▸ About this exercise
The data below is to be returned in full and exactly.
┌────────
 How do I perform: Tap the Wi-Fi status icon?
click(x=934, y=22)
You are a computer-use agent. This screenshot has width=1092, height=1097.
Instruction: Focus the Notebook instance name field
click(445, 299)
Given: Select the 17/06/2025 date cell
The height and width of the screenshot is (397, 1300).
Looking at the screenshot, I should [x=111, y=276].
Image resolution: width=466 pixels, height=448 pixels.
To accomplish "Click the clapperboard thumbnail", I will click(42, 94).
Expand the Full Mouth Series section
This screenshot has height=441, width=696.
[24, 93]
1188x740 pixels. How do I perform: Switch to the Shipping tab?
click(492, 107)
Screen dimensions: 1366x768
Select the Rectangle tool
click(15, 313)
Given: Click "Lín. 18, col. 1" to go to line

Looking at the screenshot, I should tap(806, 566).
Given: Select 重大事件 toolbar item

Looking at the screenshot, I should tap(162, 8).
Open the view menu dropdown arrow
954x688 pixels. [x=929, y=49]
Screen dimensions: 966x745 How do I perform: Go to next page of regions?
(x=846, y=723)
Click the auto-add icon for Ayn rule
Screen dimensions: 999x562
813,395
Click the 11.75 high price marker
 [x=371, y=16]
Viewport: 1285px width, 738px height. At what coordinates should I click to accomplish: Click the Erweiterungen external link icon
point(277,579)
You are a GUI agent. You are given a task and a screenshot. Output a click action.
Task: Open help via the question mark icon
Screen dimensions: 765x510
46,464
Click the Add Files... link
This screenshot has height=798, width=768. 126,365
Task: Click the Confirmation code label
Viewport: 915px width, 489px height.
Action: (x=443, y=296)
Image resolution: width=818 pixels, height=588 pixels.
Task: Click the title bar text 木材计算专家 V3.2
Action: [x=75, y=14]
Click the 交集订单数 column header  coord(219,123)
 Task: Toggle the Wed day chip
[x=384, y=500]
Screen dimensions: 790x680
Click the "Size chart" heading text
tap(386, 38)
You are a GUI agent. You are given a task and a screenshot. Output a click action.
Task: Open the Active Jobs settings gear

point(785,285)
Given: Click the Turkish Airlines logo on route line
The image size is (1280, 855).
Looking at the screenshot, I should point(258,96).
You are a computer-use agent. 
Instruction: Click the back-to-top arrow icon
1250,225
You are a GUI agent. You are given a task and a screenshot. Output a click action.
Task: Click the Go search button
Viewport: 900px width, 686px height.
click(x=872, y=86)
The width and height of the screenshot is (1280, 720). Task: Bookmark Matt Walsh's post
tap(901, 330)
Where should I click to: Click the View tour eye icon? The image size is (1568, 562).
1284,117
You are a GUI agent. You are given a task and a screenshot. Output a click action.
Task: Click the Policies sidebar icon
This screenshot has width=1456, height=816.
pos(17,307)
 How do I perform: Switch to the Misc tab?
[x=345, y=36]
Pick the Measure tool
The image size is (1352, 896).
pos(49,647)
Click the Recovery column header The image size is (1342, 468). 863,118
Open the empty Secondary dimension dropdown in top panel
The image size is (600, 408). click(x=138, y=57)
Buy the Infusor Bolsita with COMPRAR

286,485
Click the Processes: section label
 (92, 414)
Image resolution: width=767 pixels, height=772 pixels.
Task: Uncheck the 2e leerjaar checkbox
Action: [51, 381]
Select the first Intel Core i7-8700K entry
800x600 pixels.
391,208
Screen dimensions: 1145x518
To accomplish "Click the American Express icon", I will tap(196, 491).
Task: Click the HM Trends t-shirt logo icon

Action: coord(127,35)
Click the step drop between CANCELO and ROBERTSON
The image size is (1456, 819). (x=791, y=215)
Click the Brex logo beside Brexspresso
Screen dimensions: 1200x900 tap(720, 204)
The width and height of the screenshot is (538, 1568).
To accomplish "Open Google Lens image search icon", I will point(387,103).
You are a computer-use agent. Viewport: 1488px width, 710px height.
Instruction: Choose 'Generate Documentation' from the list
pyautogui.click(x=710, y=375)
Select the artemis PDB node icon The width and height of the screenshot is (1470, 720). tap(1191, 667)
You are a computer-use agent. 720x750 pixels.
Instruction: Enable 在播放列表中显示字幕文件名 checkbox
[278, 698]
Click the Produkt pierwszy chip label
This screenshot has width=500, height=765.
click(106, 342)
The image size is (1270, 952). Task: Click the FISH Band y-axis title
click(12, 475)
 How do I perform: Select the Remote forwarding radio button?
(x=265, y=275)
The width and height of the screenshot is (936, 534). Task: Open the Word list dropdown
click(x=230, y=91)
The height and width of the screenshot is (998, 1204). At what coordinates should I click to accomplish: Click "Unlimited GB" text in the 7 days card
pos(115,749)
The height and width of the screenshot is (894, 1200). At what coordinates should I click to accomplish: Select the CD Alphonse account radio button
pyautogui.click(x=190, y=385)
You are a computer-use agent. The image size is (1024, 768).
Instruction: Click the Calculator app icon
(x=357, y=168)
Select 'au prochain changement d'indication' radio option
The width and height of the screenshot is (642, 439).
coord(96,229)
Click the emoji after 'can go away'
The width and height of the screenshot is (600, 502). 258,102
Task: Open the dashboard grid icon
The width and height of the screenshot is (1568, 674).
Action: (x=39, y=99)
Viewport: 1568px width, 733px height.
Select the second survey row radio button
└────────
▸ Expected output
 How do I perform: Tap the Wi-Fi status icon?
click(x=934, y=22)
You are a computer-use agent. This screenshot has width=1092, height=1097.
Instruction: Focus the Notebook instance name field
click(445, 299)
Given: Select the 17/06/2025 date cell
The height and width of the screenshot is (397, 1300).
Looking at the screenshot, I should [x=111, y=276].
Image resolution: width=466 pixels, height=448 pixels.
To accomplish "Click the clapperboard thumbnail", I will click(42, 94).
Expand the Full Mouth Series section
This screenshot has height=441, width=696.
[24, 93]
1188x740 pixels. How do I perform: Switch to the Shipping tab?
click(492, 107)
Screen dimensions: 1366x768
Select the Rectangle tool
click(15, 313)
Given: Click "Lín. 18, col. 1" to go to line

Looking at the screenshot, I should tap(806, 566).
Given: Select 重大事件 toolbar item

Looking at the screenshot, I should tap(162, 8).
Open the view menu dropdown arrow
954x688 pixels. [x=929, y=49]
Screen dimensions: 966x745 How do I perform: Go to next page of regions?
(x=846, y=723)
Click the auto-add icon for Ayn rule
Screen dimensions: 999x562
813,395
Click the 11.75 high price marker
 [x=371, y=16]
Viewport: 1285px width, 738px height. At what coordinates should I click to accomplish: Click the Erweiterungen external link icon
point(277,579)
You are a GUI agent. You are given a task and a screenshot. Output a click action.
Task: Open help via the question mark icon
Screen dimensions: 765x510
46,464
Click the Add Files... link
This screenshot has height=798, width=768. 126,365
Task: Click the Confirmation code label
Viewport: 915px width, 489px height.
Action: (x=443, y=296)
Image resolution: width=818 pixels, height=588 pixels.
Task: Click the title bar text 木材计算专家 V3.2
Action: [x=75, y=14]
Click the 交集订单数 column header  coord(219,123)
 Task: Toggle the Wed day chip
[x=384, y=500]
Screen dimensions: 790x680
Click the "Size chart" heading text
tap(386, 38)
You are a GUI agent. You are given a task and a screenshot. Output a click action.
Task: Open the Active Jobs settings gear

point(785,285)
Given: Click the Turkish Airlines logo on route line
The image size is (1280, 855).
Looking at the screenshot, I should point(258,96).
You are a computer-use agent. 
Instruction: Click the back-to-top arrow icon
1250,225
You are a GUI agent. You are given a task and a screenshot. Output a click action.
Task: Click the Go search button
Viewport: 900px width, 686px height.
click(x=872, y=86)
The width and height of the screenshot is (1280, 720). Task: Bookmark Matt Walsh's post
tap(901, 330)
Where should I click to: Click the View tour eye icon? The image size is (1568, 562).
1284,117
You are a GUI agent. You are given a task and a screenshot. Output a click action.
Task: Click the Policies sidebar icon
This screenshot has width=1456, height=816.
pos(17,307)
 How do I perform: Switch to the Misc tab?
[x=345, y=36]
Pick the Measure tool
The image size is (1352, 896).
pos(49,647)
Click the Recovery column header The image size is (1342, 468). 863,118
Open the empty Secondary dimension dropdown in top panel
The image size is (600, 408). click(x=138, y=57)
Buy the Infusor Bolsita with COMPRAR

286,485
Click the Processes: section label
 (92, 414)
Image resolution: width=767 pixels, height=772 pixels.
Task: Uncheck the 2e leerjaar checkbox
Action: [51, 381]
Select the first Intel Core i7-8700K entry
800x600 pixels.
391,208
Screen dimensions: 1145x518
To accomplish "Click the American Express icon", I will tap(196, 491).
Task: Click the HM Trends t-shirt logo icon

Action: coord(127,35)
Click the step drop between CANCELO and ROBERTSON
The image size is (1456, 819). (x=791, y=215)
Click the Brex logo beside Brexspresso
Screen dimensions: 1200x900 tap(720, 204)
The width and height of the screenshot is (538, 1568).
To accomplish "Open Google Lens image search icon", I will point(387,103).
You are a computer-use agent. Viewport: 1488px width, 710px height.
Instruction: Choose 'Generate Documentation' from the list
pyautogui.click(x=710, y=375)
Select the artemis PDB node icon The width and height of the screenshot is (1470, 720). tap(1191, 667)
You are a computer-use agent. 720x750 pixels.
Instruction: Enable 在播放列表中显示字幕文件名 checkbox
[278, 698]
Click the Produkt pierwszy chip label
This screenshot has width=500, height=765.
click(106, 342)
The image size is (1270, 952). Task: Click the FISH Band y-axis title
click(12, 475)
 How do I perform: Select the Remote forwarding radio button?
(x=265, y=275)
The width and height of the screenshot is (936, 534). Task: Open the Word list dropdown
click(x=230, y=91)
The height and width of the screenshot is (998, 1204). At what coordinates should I click to accomplish: Click "Unlimited GB" text in the 7 days card
pos(115,749)
The height and width of the screenshot is (894, 1200). At what coordinates should I click to accomplish: Select the CD Alphonse account radio button
pyautogui.click(x=190, y=385)
You are a computer-use agent. The image size is (1024, 768).
Instruction: Click the Calculator app icon
(x=357, y=168)
Select 'au prochain changement d'indication' radio option
The width and height of the screenshot is (642, 439).
coord(96,229)
Click the emoji after 'can go away'
The width and height of the screenshot is (600, 502). 258,102
Task: Open the dashboard grid icon
The width and height of the screenshot is (1568, 674).
Action: (x=39, y=99)
Viewport: 1568px width, 733px height.
Select the second survey row radio button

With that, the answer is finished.